■ **Problem statement**: Reproduce the lines without alteration, beginning with the line that contains "Image resolution: width=598" and continuing through the end of the records, both ends included. Omit the pictures from your reply.
## Begin Task inputs
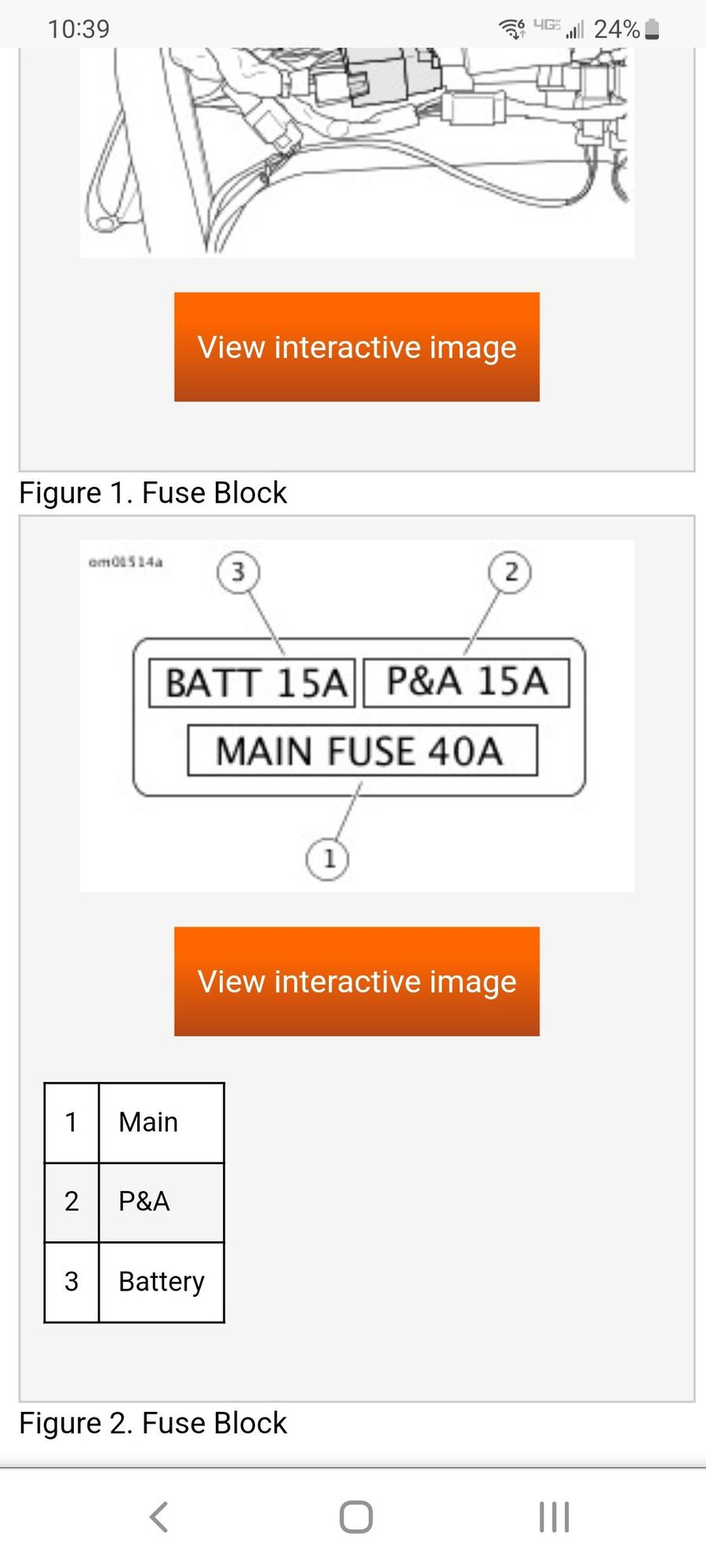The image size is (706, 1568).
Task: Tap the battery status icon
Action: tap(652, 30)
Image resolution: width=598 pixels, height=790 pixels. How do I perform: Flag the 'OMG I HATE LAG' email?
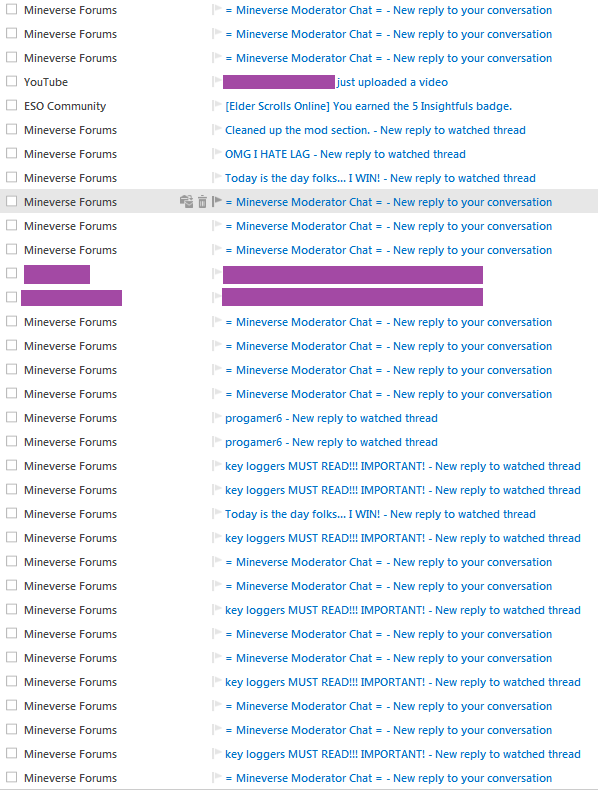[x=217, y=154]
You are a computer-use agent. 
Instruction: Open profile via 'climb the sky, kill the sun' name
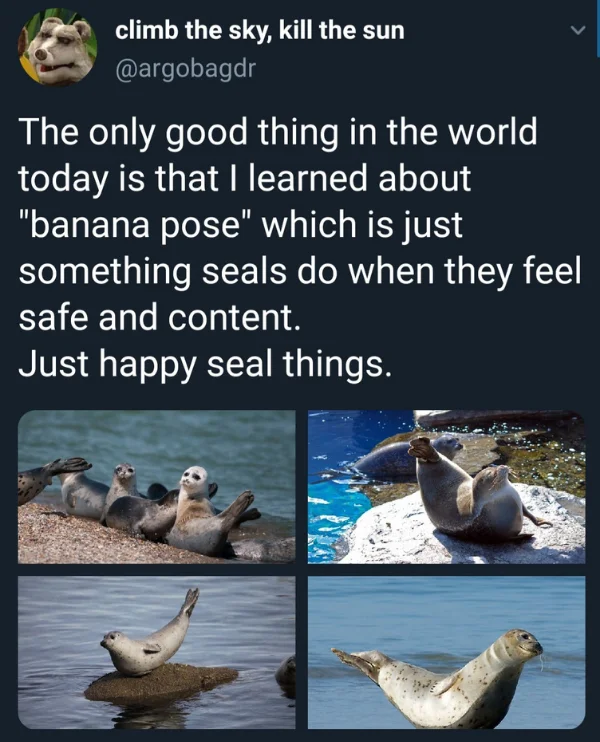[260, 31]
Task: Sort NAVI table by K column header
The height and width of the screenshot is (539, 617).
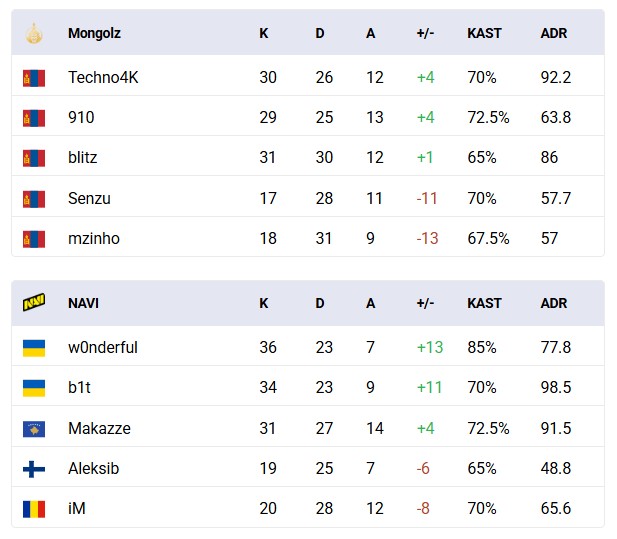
## End Task inputs
■ **Solution for this task**:
Image resolution: width=598 pixels, height=790 pixels. How do I perform: Flag the 'OMG I HATE LAG' email?
[x=217, y=154]
You are a computer-use agent. 
Instruction: Open profile via 'climb the sky, kill the sun' name
[260, 31]
Task: Sort NAVI table by K column header
The height and width of the screenshot is (539, 617).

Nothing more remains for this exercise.